WHAT THE EXERCISE ASKS. Please say how many lines in the records below contain the word "image", giving only the number.

RECORD SET.
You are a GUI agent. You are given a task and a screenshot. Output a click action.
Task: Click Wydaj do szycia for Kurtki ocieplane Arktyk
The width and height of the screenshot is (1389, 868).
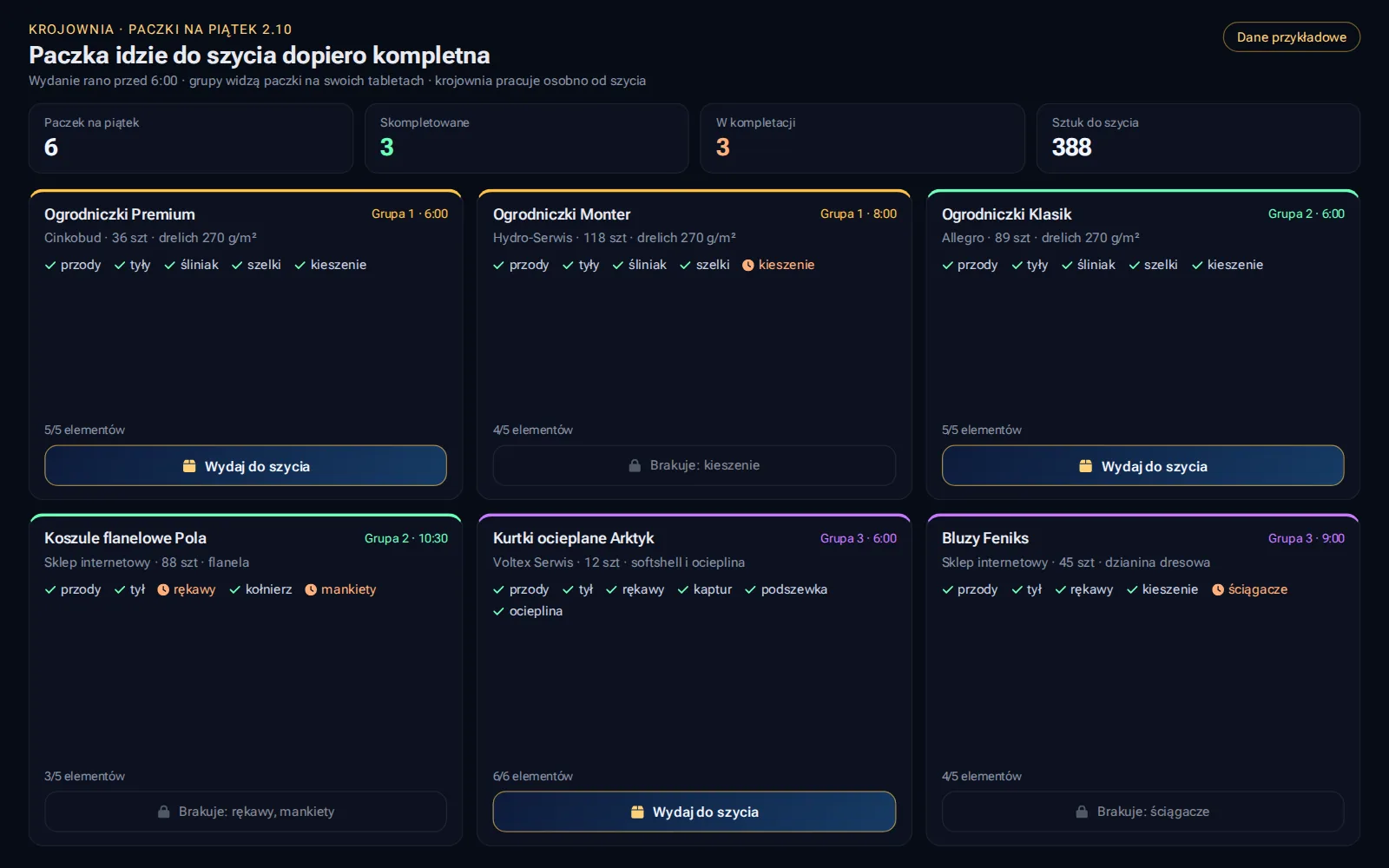(694, 812)
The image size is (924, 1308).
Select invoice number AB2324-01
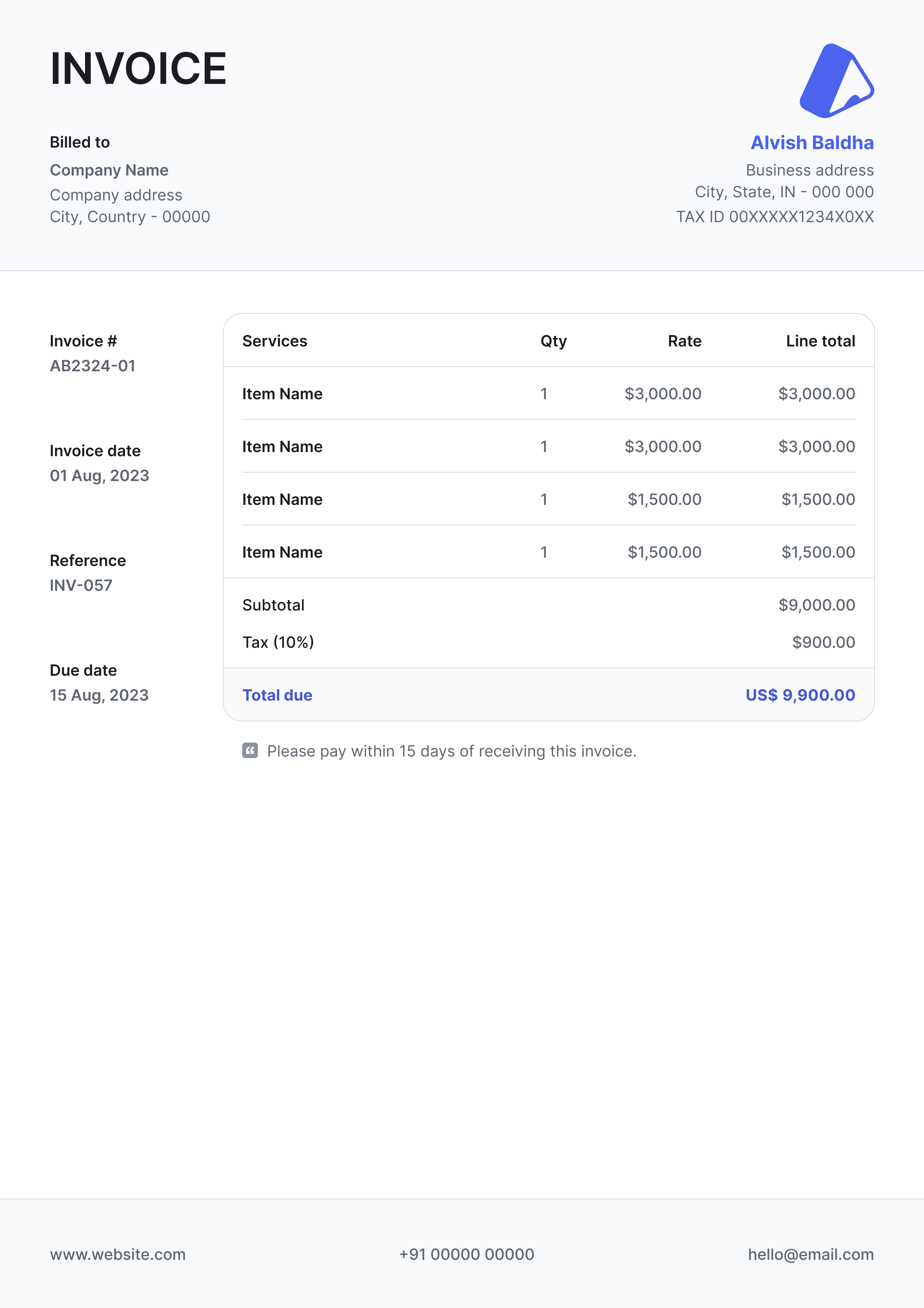[93, 366]
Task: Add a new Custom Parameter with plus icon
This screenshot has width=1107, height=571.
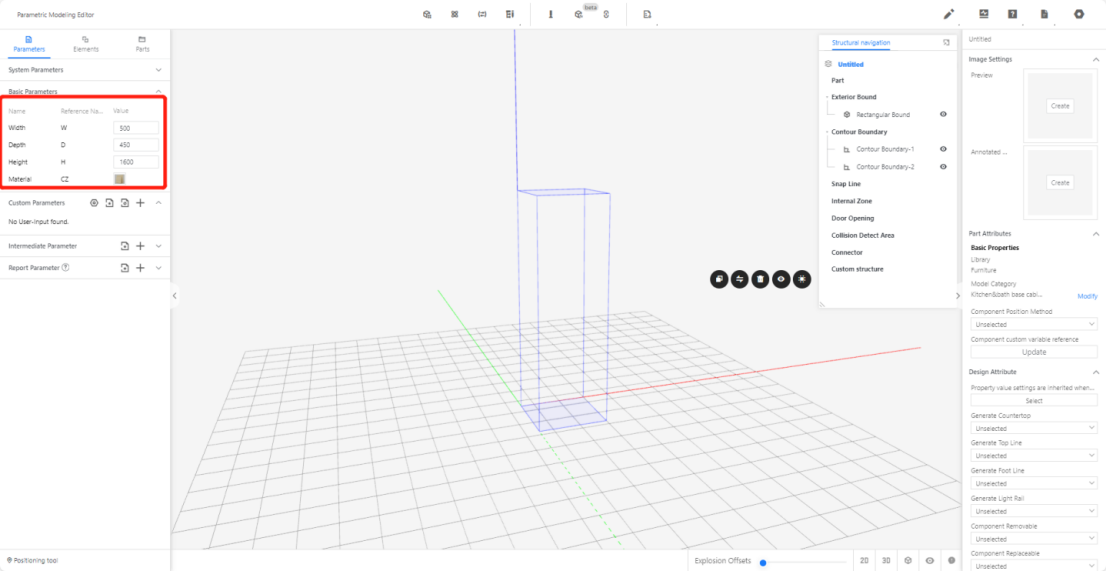Action: [x=140, y=203]
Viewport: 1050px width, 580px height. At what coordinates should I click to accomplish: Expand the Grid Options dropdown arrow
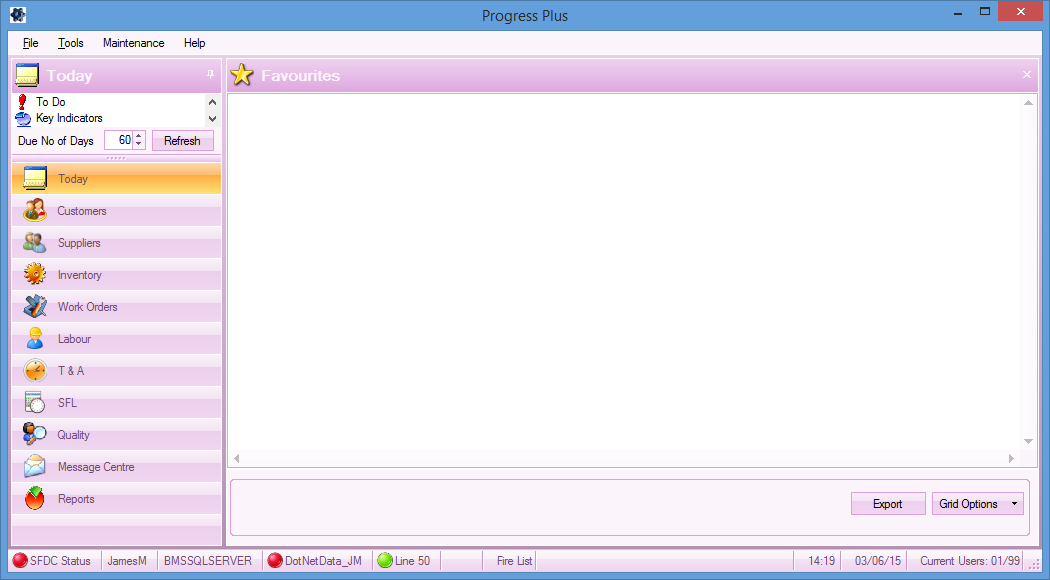tap(1014, 504)
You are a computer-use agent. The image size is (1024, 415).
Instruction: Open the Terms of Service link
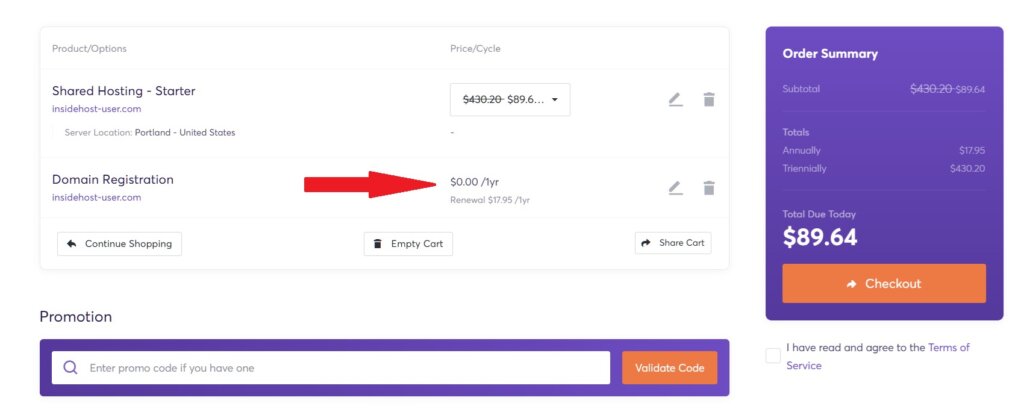point(949,348)
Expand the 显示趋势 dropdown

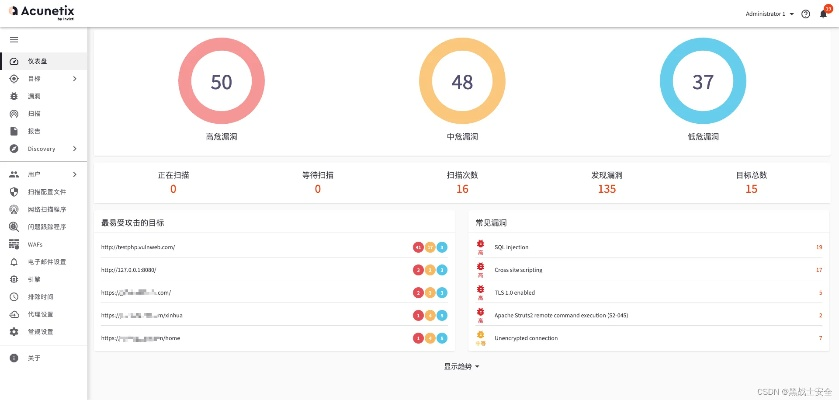(x=461, y=367)
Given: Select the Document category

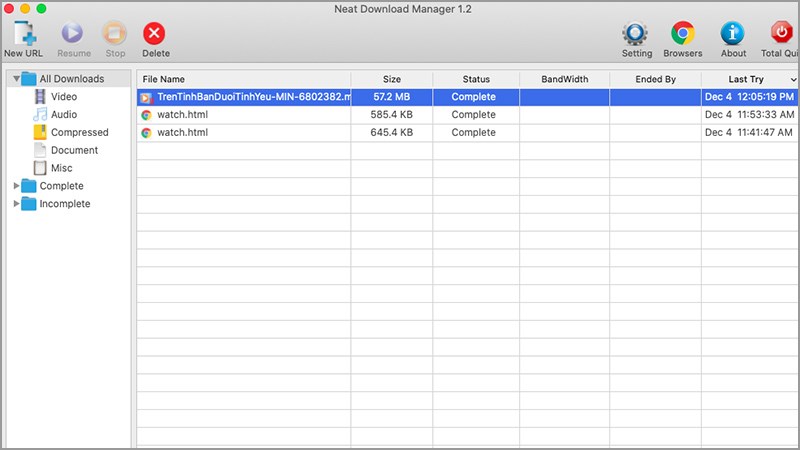Looking at the screenshot, I should [x=74, y=150].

THE COMPLETED TASK. 2